**What you will do**
Run through the data and copy out every line that mentions the word "sidebar".

**Items from a dataset**
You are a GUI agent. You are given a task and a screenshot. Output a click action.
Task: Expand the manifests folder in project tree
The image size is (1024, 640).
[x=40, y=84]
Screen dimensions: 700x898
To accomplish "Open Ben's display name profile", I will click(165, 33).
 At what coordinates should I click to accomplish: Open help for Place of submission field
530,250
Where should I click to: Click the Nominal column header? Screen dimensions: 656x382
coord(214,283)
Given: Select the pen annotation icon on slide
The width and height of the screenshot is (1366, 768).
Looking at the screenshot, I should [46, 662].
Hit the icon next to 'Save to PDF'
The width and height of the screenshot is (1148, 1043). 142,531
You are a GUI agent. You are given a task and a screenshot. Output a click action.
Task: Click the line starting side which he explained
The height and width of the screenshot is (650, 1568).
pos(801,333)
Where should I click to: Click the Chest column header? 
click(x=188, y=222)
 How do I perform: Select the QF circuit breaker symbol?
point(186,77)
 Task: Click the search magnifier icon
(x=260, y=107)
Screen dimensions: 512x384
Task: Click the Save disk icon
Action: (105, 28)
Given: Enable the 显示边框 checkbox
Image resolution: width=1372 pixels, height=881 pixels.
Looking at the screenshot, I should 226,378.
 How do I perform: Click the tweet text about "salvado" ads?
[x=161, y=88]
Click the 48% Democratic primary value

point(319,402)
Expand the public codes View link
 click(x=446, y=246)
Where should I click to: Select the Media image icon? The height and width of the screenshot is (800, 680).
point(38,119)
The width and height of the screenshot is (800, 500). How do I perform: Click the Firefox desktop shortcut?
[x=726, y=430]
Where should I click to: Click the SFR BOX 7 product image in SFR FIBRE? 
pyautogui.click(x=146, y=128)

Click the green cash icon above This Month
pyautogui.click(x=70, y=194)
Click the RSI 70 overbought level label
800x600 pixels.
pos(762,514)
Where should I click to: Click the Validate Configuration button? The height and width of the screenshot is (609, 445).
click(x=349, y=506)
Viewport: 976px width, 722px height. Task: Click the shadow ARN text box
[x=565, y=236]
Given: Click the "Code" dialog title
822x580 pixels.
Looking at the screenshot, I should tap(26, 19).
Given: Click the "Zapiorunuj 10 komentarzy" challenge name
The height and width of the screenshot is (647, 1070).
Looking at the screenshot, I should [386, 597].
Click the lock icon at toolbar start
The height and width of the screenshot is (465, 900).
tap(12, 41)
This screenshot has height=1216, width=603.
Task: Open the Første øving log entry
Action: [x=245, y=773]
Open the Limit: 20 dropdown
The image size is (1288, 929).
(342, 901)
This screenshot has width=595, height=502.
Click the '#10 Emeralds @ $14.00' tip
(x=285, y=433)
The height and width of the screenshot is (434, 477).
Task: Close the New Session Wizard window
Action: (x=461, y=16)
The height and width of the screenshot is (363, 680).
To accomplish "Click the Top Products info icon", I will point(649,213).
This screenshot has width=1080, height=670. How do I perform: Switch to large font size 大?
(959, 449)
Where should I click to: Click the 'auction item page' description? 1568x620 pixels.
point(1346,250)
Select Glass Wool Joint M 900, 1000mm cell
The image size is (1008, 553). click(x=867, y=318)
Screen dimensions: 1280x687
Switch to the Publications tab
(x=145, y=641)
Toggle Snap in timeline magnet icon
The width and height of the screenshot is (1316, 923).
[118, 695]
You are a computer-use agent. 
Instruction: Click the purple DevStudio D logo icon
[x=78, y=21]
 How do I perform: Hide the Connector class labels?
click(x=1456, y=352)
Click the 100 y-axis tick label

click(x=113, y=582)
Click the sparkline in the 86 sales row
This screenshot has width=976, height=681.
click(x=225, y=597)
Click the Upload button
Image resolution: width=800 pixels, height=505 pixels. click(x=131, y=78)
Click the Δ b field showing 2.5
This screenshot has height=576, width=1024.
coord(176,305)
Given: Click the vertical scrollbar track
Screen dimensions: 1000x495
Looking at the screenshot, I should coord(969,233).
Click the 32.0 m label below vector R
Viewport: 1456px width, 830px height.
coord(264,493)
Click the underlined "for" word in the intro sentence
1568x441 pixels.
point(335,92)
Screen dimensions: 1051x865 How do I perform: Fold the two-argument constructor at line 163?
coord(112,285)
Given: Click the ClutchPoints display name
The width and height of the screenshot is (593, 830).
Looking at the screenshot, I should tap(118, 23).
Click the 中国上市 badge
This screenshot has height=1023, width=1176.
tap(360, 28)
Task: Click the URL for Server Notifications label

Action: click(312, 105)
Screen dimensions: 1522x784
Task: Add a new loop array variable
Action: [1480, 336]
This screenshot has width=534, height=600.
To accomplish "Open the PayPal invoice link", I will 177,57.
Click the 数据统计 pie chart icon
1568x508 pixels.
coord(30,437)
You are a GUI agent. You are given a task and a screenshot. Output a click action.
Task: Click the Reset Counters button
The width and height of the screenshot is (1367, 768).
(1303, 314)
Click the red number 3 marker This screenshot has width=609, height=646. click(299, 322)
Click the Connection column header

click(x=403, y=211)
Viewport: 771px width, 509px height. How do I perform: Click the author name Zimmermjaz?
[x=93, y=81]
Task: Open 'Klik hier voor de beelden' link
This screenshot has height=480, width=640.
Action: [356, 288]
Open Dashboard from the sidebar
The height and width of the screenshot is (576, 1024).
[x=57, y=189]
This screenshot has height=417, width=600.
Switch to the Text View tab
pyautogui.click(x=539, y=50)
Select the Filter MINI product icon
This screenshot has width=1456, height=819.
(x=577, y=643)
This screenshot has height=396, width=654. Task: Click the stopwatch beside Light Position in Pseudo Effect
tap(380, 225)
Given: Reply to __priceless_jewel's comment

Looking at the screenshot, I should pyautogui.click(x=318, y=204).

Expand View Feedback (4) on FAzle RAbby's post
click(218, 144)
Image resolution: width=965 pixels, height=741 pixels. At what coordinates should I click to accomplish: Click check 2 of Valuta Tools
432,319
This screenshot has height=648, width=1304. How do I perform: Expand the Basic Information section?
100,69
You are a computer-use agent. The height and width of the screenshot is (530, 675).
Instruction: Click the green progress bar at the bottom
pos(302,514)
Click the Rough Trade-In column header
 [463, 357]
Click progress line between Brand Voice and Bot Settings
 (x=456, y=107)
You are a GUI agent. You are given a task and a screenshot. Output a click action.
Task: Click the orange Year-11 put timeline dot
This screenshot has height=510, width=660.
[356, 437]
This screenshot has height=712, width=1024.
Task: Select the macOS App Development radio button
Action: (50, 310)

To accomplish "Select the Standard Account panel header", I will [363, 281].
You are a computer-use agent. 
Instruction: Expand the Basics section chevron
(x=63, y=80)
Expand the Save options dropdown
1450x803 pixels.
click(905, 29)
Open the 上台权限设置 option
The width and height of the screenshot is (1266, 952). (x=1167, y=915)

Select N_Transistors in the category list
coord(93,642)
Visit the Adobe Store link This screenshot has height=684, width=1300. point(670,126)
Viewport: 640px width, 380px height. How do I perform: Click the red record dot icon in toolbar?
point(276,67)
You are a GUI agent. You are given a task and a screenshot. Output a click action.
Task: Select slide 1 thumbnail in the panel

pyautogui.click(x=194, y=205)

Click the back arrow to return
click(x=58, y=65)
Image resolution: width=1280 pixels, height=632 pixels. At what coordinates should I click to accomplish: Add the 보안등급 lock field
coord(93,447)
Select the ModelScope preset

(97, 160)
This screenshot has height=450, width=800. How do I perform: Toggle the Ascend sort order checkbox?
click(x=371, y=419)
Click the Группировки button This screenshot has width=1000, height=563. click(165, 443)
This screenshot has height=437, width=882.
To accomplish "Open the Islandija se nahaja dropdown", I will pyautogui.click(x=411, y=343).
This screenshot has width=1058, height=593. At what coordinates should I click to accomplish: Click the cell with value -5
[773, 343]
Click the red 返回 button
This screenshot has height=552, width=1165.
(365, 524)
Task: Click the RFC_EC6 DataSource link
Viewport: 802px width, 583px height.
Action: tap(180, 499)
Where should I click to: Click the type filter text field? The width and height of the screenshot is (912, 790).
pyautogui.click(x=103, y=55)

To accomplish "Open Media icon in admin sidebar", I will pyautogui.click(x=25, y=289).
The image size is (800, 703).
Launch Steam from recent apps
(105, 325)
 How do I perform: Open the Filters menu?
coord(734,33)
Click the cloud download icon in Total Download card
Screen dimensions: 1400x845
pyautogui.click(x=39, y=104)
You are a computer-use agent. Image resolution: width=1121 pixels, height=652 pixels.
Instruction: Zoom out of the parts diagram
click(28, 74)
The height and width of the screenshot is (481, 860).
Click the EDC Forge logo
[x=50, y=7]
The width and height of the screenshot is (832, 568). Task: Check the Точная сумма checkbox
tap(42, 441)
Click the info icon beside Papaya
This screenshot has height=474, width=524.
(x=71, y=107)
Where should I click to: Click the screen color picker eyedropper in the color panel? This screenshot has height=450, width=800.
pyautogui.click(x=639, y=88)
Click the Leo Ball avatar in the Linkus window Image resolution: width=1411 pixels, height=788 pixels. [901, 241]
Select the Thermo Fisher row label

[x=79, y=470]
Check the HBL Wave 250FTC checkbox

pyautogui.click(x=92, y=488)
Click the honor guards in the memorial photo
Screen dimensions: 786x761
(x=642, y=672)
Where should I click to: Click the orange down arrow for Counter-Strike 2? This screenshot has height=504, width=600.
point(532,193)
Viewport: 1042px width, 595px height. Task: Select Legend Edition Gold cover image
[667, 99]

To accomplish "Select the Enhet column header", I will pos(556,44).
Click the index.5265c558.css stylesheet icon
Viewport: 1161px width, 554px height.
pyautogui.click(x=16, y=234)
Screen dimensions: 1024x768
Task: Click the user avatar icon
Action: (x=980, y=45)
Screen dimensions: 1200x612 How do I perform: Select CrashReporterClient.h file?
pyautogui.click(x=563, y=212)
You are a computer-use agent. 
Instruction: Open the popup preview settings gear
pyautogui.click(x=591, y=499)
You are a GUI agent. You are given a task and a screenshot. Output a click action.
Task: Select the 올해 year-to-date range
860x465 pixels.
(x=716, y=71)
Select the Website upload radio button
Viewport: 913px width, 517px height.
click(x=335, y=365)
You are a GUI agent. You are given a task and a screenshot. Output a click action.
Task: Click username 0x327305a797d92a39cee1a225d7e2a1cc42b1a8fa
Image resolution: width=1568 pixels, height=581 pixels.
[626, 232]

**Solution for this problem**
Open Dashboard from the sidebar
To accomplish "Open Media icon in admin sidebar", I will pyautogui.click(x=25, y=289).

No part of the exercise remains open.